Figure 1. Effects of W. confusa Wc1982 on the DSS-induced colitis in C57BL/6J mice. (A) Schematic representation of the experimental design, no of mice per group n = 6. (B) DAI score of mice in each group from day 0 to 6. (C) Representative images of the colons. (D) The colon lengths of mice in each group. (E) Distribution of histopathological scores. (F) Representative images of H&E-stained sections of colons from indicated groups; crypts (black arrow); inflammatory cell infiltration (green arrow); submucosal layer (blue arrow); goblet cell (yellow arrow). Data presented as mean ± standard deviation (SD). Statistical comparison was performed by two-way ANOVA followed by Tukey’s multiple comparison test (B), one-way ANOVA followed by Holm–Šidák’s multiple comparison test (D) or Fisher’s exact test (E). Comparisons were made between control vs. DSS and Wc1982 vs. DSS groups. ^*p < 0.05, ^**p < 0.01, ^***p < 0.001, and ^****p < 0.0001.

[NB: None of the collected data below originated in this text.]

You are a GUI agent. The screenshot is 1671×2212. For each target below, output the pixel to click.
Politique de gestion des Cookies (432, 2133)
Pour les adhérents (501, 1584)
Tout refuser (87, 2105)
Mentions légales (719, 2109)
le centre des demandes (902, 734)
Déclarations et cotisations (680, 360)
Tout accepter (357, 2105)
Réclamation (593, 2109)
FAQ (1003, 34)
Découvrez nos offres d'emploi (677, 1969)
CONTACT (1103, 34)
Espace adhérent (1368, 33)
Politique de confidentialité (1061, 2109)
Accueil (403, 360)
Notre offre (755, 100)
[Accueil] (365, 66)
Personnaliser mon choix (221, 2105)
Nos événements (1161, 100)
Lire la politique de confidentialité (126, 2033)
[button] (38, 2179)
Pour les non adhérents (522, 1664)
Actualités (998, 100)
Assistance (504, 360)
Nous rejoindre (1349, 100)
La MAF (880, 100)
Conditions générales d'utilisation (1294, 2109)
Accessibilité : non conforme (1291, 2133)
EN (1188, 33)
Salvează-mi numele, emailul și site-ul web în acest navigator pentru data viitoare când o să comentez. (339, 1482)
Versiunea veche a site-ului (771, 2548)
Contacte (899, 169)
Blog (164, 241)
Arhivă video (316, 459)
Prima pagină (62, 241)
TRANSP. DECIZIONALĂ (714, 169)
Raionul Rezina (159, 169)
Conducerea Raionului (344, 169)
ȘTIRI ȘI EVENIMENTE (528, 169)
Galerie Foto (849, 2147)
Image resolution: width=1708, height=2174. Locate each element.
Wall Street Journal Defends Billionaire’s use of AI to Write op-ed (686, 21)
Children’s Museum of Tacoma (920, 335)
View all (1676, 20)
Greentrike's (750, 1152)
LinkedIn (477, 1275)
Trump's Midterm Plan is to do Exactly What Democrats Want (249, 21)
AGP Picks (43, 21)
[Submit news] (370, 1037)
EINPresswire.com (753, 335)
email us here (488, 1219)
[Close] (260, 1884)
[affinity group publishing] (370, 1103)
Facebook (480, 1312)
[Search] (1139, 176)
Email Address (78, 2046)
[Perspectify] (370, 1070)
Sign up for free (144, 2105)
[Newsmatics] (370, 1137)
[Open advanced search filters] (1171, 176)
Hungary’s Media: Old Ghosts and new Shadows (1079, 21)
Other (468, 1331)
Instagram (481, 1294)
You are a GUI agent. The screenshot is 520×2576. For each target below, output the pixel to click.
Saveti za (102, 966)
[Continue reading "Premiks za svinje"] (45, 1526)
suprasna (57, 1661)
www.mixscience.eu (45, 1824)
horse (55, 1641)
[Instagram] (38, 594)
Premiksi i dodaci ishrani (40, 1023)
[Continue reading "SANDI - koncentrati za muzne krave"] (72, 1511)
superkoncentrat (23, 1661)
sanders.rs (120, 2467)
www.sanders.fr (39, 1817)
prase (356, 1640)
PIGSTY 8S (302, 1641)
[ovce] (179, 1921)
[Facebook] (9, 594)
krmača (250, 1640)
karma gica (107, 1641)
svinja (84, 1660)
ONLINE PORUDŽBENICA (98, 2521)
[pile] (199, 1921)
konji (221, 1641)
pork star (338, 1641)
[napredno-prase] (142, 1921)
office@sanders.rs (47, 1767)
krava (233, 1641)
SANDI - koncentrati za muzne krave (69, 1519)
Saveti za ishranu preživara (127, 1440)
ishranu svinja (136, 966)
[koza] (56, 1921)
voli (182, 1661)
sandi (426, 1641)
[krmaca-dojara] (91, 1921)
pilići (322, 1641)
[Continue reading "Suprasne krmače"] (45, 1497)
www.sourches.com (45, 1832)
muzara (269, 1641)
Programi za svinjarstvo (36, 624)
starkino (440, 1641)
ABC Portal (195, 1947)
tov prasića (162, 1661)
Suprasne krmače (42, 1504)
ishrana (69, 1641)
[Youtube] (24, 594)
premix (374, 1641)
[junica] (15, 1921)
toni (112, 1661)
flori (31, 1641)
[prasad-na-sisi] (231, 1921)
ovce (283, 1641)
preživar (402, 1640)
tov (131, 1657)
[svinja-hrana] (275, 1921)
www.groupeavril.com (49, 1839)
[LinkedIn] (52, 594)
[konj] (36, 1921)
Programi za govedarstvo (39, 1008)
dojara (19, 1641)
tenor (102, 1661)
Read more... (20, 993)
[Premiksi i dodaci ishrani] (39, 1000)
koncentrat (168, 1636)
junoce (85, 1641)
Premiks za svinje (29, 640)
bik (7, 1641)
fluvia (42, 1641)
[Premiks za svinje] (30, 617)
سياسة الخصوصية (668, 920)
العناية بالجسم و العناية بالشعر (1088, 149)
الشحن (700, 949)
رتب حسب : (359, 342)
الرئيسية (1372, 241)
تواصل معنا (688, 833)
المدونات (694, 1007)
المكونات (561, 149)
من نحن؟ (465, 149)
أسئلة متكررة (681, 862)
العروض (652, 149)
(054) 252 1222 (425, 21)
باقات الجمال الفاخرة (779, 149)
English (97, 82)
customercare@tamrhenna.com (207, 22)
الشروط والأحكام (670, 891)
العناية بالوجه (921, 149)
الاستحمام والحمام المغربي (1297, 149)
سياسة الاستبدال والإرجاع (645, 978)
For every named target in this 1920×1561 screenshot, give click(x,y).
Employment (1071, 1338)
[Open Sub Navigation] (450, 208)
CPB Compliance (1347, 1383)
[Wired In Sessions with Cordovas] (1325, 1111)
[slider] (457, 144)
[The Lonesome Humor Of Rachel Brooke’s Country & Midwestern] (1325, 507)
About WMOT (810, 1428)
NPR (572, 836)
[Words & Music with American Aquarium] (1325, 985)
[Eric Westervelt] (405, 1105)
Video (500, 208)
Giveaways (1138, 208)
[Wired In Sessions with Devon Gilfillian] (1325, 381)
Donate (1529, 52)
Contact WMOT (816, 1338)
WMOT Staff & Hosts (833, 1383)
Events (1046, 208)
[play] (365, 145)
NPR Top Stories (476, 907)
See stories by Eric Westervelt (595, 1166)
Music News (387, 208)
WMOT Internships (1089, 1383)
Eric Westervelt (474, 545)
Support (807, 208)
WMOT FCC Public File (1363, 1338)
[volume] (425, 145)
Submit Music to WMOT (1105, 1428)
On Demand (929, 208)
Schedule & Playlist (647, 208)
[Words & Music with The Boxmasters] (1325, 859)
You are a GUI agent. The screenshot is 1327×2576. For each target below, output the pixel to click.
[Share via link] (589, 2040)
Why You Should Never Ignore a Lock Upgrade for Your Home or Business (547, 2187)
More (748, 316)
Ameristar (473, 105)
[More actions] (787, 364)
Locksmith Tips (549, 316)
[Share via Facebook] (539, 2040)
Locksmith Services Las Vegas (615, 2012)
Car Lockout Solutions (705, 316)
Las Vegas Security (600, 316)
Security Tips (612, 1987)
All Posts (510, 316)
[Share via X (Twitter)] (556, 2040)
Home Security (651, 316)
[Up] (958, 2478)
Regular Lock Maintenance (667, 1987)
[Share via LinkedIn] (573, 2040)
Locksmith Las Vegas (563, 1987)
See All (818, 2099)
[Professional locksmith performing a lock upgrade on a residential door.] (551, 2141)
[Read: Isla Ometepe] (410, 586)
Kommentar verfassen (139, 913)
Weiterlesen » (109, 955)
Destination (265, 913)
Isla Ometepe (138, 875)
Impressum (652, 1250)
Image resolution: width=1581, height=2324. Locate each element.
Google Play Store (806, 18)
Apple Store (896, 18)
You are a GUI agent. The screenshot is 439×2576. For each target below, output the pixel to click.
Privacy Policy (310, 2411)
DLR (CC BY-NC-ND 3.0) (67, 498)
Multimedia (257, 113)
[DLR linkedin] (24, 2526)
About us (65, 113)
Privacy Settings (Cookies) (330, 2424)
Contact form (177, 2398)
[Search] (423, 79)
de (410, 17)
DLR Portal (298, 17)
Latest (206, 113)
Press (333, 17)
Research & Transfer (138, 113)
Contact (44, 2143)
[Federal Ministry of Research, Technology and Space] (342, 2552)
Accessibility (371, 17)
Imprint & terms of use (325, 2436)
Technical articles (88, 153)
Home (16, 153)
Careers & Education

2.3 Histopathological analysis

The distal colon segment of each mouse was embedded in paraffin and followed by hematoxylin-eosin (H&E) staining. The degree of inflammation and histopathological injury lesions of the colon were analyzed with reference (Supplementary Table S2) (Wang et al., 2017).

2.4 Colon transcriptome analysis

Total RNA was isolated from colonic tissue using TRIzol reagent (Life Technologies). The quality and integrity of the RNA were assessed with the RNA Nano 2000 Assay Kit on the Agilent Bioanalyzer 2100 system (Agilent Technologies) (Walker et al., 2023). The library construction process involved mRNA enrichment, fragmentation, cDNA synthesis and purification, end repair with adapter ligation, size selection, and PCR enrichment to create a cDNA library. Initial quantification was performed using the Qubit 3.0 Fluorometer, with the concentration required to be above 1 ng/μL. Subsequently, the Qsep400 high-throughput analysis system was used to detect the insert fragments of the library. The effective concentration of the library (library effective concentration >2 nM) was accurately quantified using the quantitative polymerase chain reaction to ensure library quality. After the library passes quality control, PE150 mode sequencing was performed using a high-throughput sequencing platform. Differentially expressed genes (DEGs) were identified using the EBSeq 3.18 package with a threshold of p < 0.05 and fold-change >1.5 (Li D. et al., 2022; Li Q. et al., 2022). To elucidate the biological roles of colonic DEGs, we performed a comprehensive pathway analysis using the Kyoto Encyclopedia of Genes and Genomes (KEGG) database. Gene set enrichment analysis (GSEA) was applied to pre-ranked colon genes based on the log2 transformed fold change in expression. Gene sets with a false discovery rate q < 0.05 and an absolute value of normalized enrichment score (|NES|) >1.0 were considered statistically significant. The RNA-seq data is publicly available in NCBI under the accession number PRJNA1201878.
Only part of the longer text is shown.